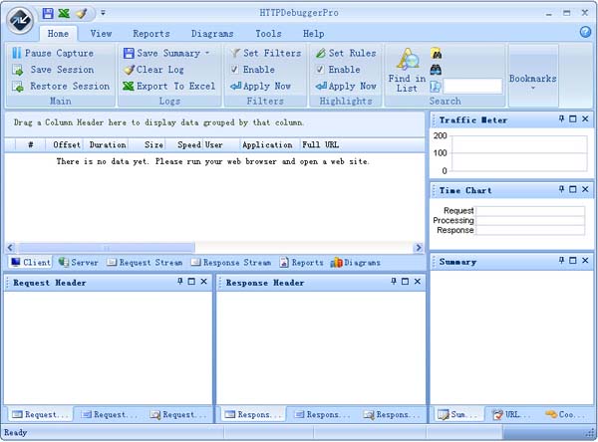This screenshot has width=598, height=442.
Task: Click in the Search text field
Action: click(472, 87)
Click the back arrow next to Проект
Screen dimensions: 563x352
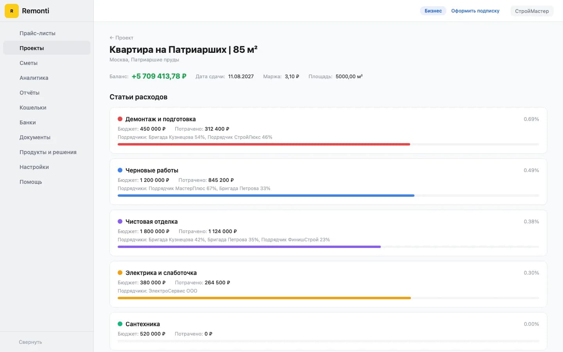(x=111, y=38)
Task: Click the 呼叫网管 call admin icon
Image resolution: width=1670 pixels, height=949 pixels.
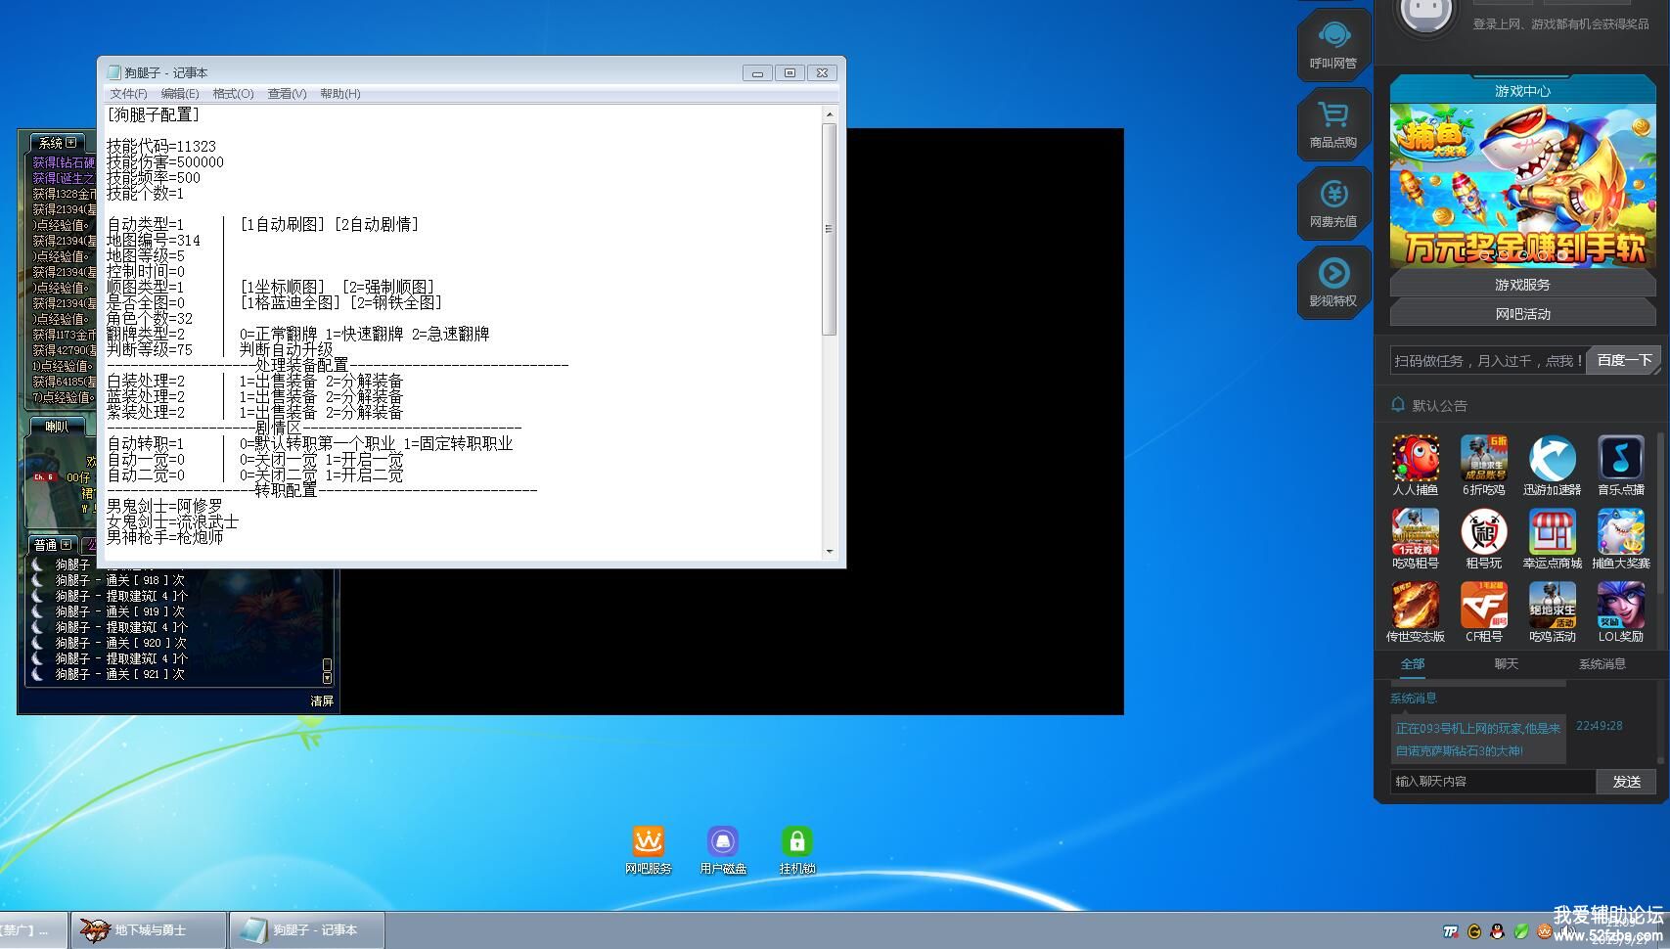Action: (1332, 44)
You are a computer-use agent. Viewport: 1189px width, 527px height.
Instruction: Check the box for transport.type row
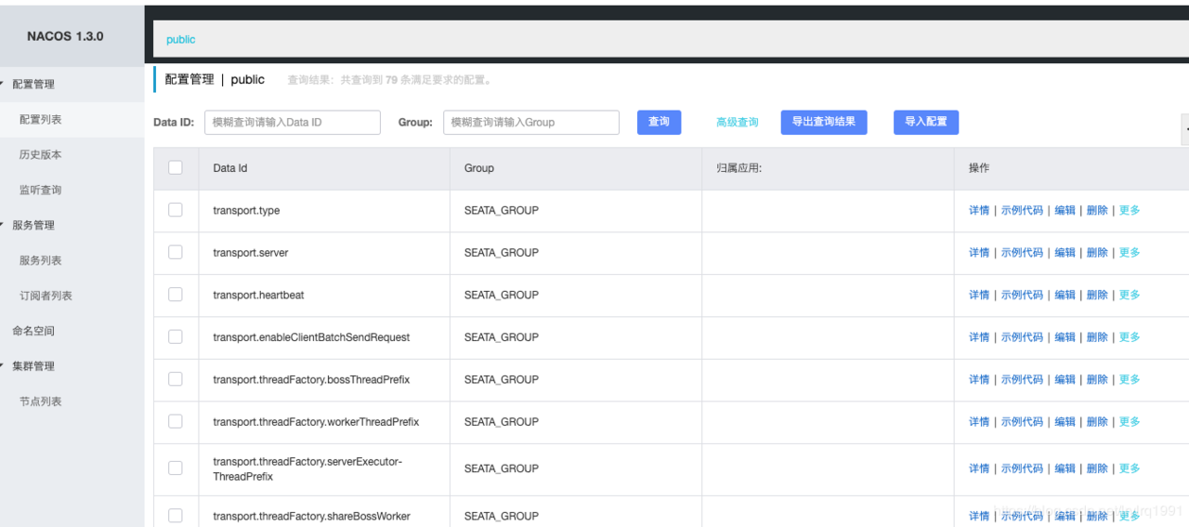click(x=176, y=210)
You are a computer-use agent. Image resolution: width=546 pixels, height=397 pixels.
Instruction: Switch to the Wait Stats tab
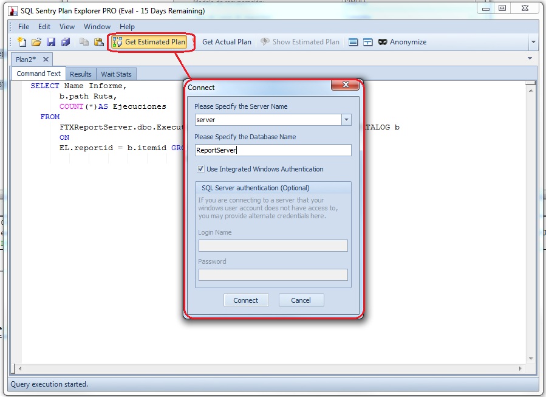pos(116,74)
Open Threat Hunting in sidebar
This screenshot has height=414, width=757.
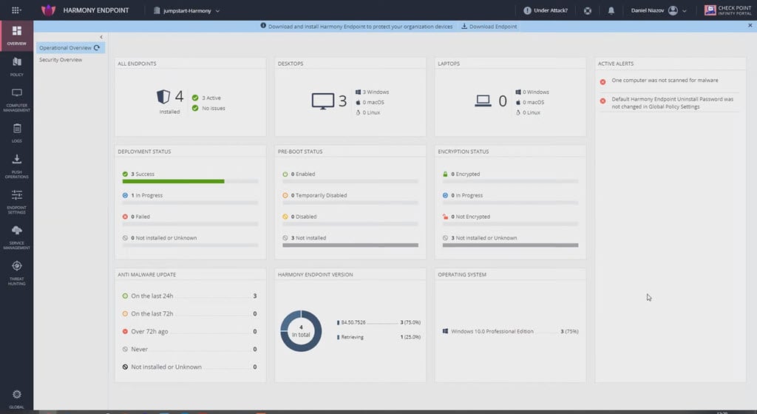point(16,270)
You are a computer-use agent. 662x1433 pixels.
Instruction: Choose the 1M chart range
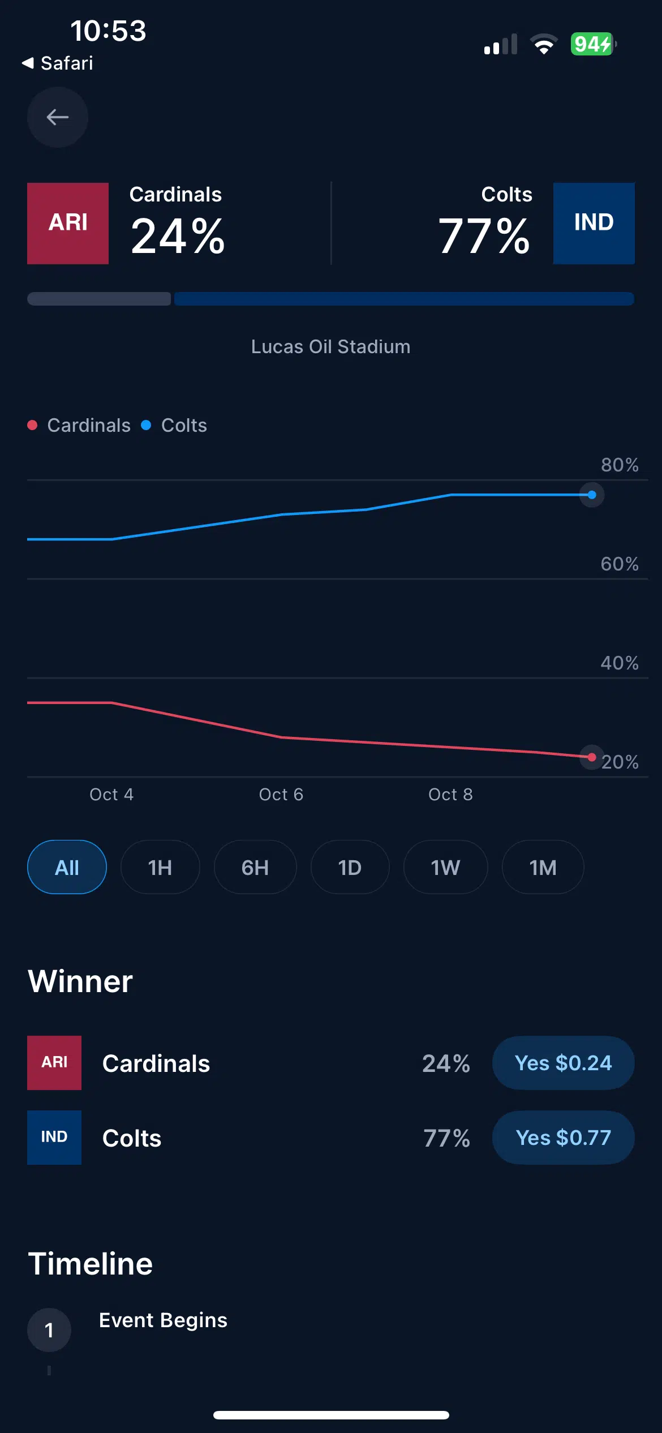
********************
Print the lines above again word for word, leaving out the pictures.

- _Right answer_:
This screenshot has width=598, height=442.
Task: Click in the Search text field
Action: click(472, 87)
Click the back arrow next to Проект
Screen dimensions: 563x352
(x=111, y=38)
Task: Click the 呼叫网管 call admin icon
Image resolution: width=1670 pixels, height=949 pixels.
Action: (1332, 44)
You are a computer-use agent. Viewport: 1189px width, 527px height.
Instruction: Check the box for transport.type row
click(x=176, y=210)
You are a computer-use agent. Image resolution: width=546 pixels, height=397 pixels.
Instruction: Switch to the Wait Stats tab
pos(116,74)
Open Threat Hunting in sidebar
This screenshot has height=414, width=757.
point(16,270)
You are a computer-use agent. 662x1433 pixels.
Instruction: Choose the 1M chart range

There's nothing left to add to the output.